BEST STARTS FOR KIDS
Is My Child Learning to Speak Normally?
1. Learning to Make Sounds Correctly
Did you know most children learn to produce sounds in roughly the same order of difficulty?
There are many, many parents who wonder if their children are learning to speak 'normally.'
Over my many years of working with children, concerns over speech proved to be the most common one followed closely by behavioural issues.
After working with many different speech therapists over years, I've included some of the information I've learnt below, which may be useful to you:
And if you have any concerns, about if your child's speech is developing normally, the following information may help.
Normal is a very big range and the following is a guide only.
Between the ages 1-2 years you'll begin to hear consonants like: m p b w n t d. These are relatively easy for your child to see you produce and reproduce themselves. M p b w are especially easy to show with your lips. You may even hear these sounds earlier in cooing and babbling.
Between 2- 2 1/2 years: children will continue to develop their abilities but are still relatively limited in the sounds they can accurately produce. You will often hear sound substitutions around this age. Note the inclusion of the softer sounds (k & g) : m p b w n t d h ng k g
Between 2 1/2 to 3 1/2 years: in addition to k and g being used you would expect the inclusions of (s & l) to begin to appear: m p b w n t d h ng k g f y s l
Did you know that sounds at the beginning of a word are often easier to make than in the middle or at the end of a word.
For example: If you're targeting a specific sound, say 's' start with 's' at the beginnings of words: e.g. sat, set, sit, sand, salt, etc. When they can do that you could progress to the endings of words: e.g. fuss, bus, class, bass, hiss, etc. Then last of all 's' in the middle of words: e.g.bossy, fussy, classy, messy, etc
Between 3 1/2 years to 4 1/2 years: children became capable of making most simple sounds and use less sound substitutions:
m p b w n t d h ng k g f v y s z l r ch j
Over 4 1/2 years: most children can produce most sounds although 'th' can prove slow for many:
m p b w n t d ng k g f v y s z l r ch j sh zh (as in leisure) th (as in thick) and th as in (the)
This simple check list gives you a guide only of what this sound development might look like in practice, and some indication of if there's a problem.
2. By repeating children's errors correctly, rather than drawing attention to them, you're likely to maintain a positive attitude towards speech.

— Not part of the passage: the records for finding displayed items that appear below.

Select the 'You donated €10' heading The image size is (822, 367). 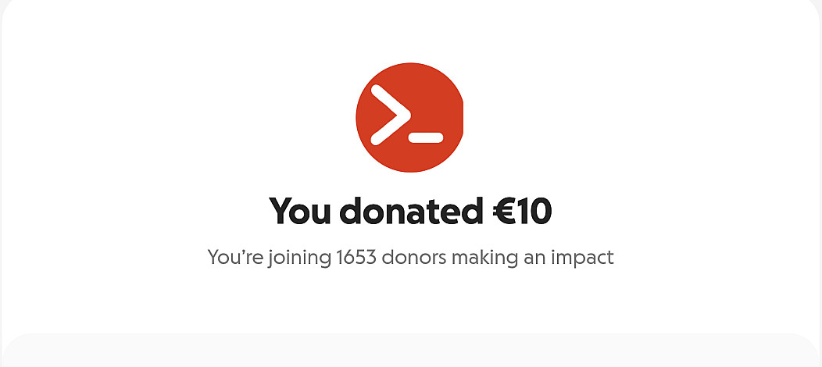[410, 211]
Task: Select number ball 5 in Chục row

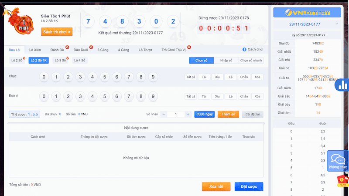Action: pyautogui.click(x=104, y=77)
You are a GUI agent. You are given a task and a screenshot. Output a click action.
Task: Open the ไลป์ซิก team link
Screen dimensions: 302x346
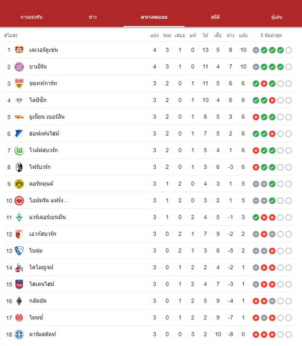[x=38, y=100]
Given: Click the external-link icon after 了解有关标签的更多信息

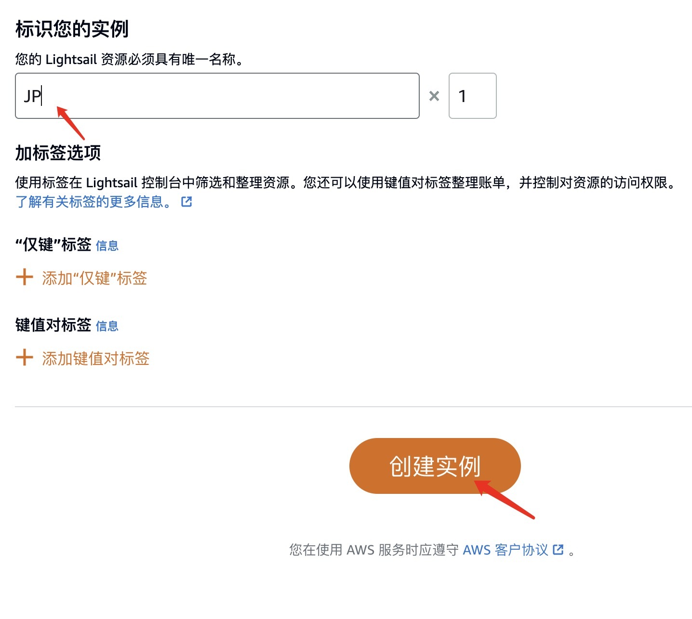Looking at the screenshot, I should (186, 202).
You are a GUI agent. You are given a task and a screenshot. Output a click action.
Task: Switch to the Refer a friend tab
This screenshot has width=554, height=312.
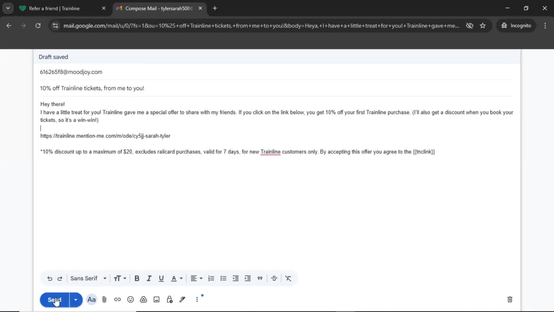pos(55,8)
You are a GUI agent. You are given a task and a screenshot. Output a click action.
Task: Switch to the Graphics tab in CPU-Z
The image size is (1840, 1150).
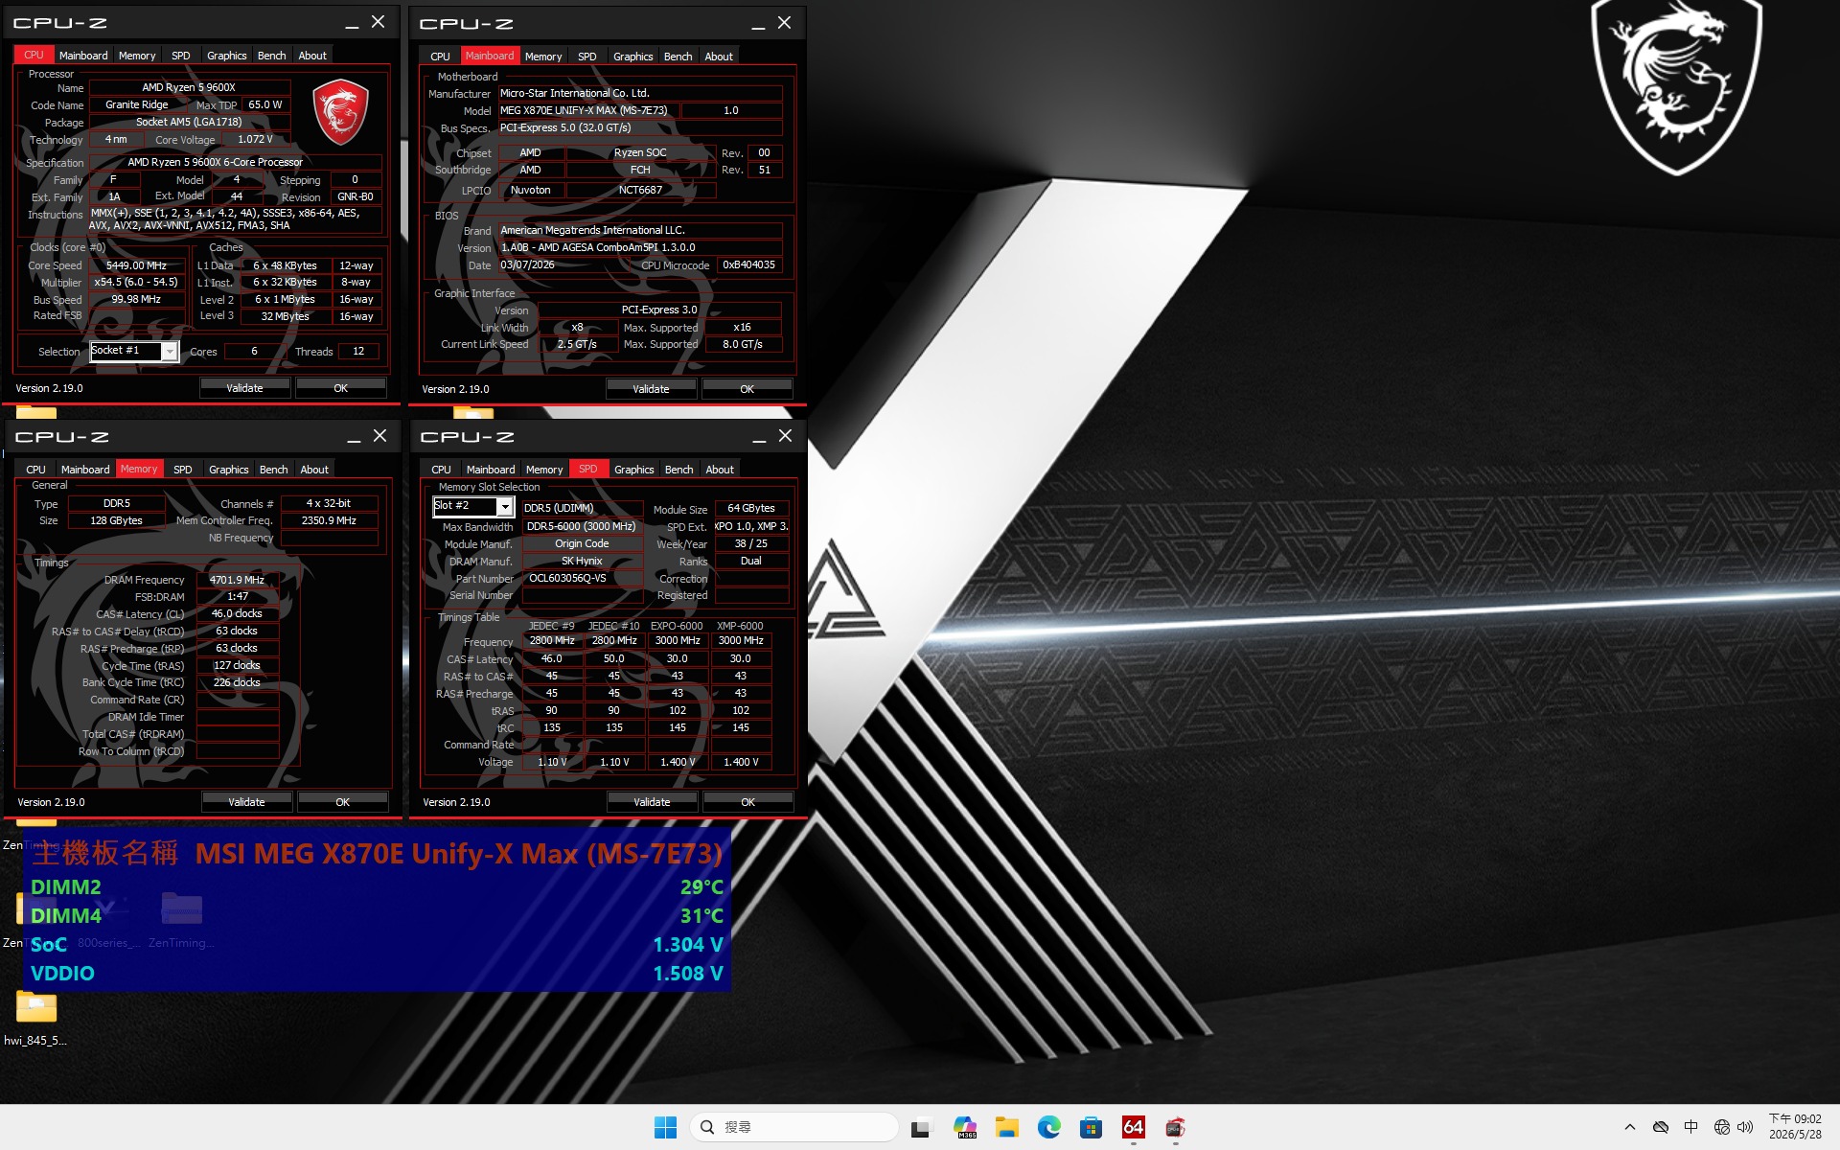click(226, 55)
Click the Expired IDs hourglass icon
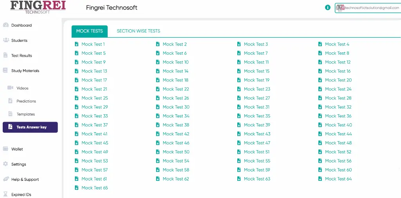The width and height of the screenshot is (401, 198). pyautogui.click(x=5, y=194)
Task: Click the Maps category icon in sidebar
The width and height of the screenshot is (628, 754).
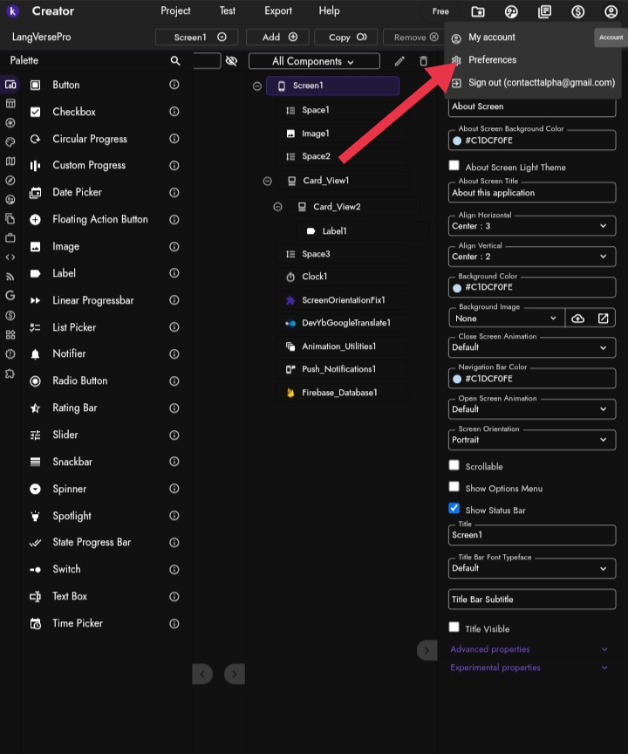Action: coord(9,158)
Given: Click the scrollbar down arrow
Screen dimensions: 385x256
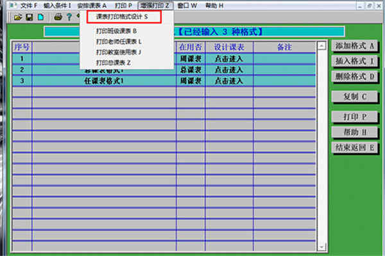Looking at the screenshot, I should (x=321, y=246).
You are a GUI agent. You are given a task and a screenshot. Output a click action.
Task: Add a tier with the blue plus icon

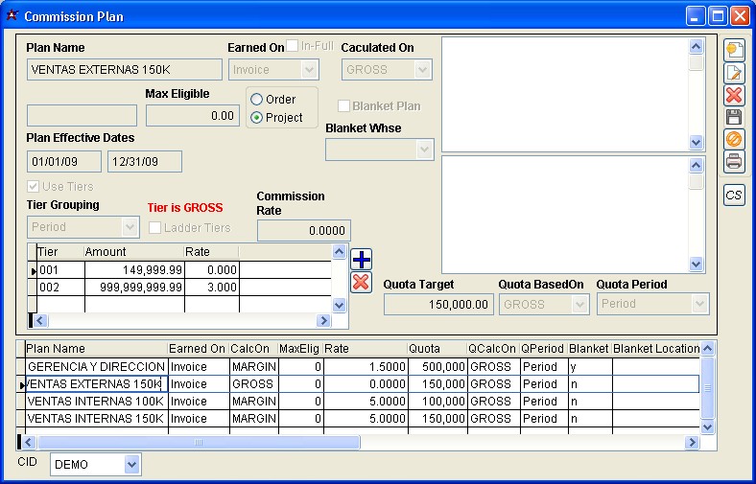coord(362,260)

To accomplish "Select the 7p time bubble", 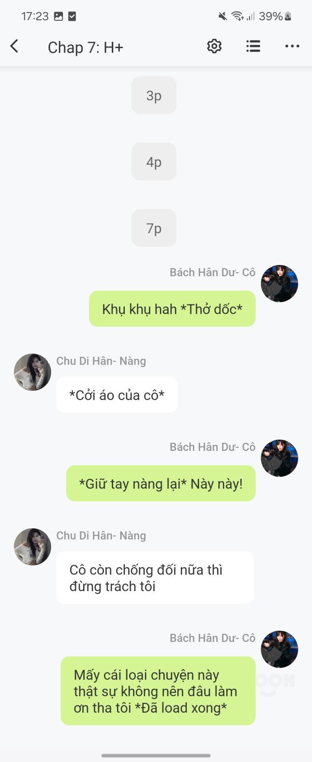I will click(x=154, y=228).
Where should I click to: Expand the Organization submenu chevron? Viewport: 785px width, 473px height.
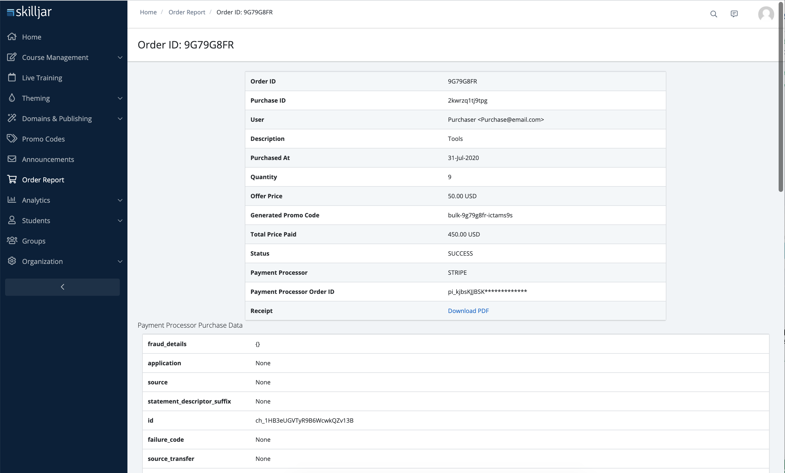pos(120,262)
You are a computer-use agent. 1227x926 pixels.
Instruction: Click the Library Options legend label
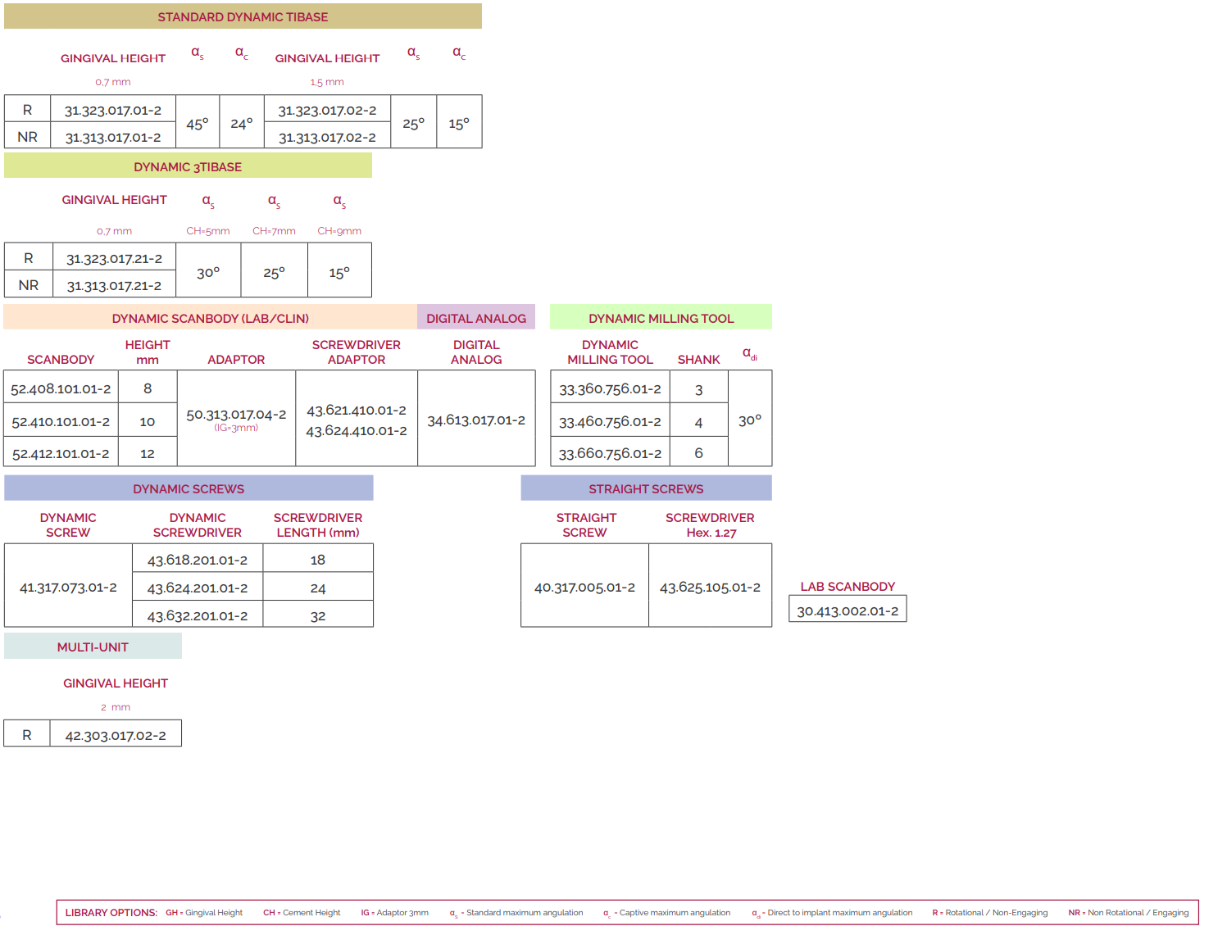(x=111, y=912)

3. Be positive. Notice any improvement and lay praise on thick whenever they get it right.
Remember you're trying to help your child have a positive attitude towards speaking.
Despite your best efforts however, there are some children, that continue to have some difficulty with articulation and may benefit from a speech assessment. They may even need some intervention via a speech therapy programme or home programme.
From my perspective, because language is the foundation for future speaking, reading and writing, I'm inclined to err on the side of caution rather than let a potential problem persist, until a child enters kindergarten. Because at that point children will be learning to read, learning to speak correctly at the same time may make reading more difficult and they may learn more slowly.
Most children develop their speech over time if they're regularly spoken with and encouraged.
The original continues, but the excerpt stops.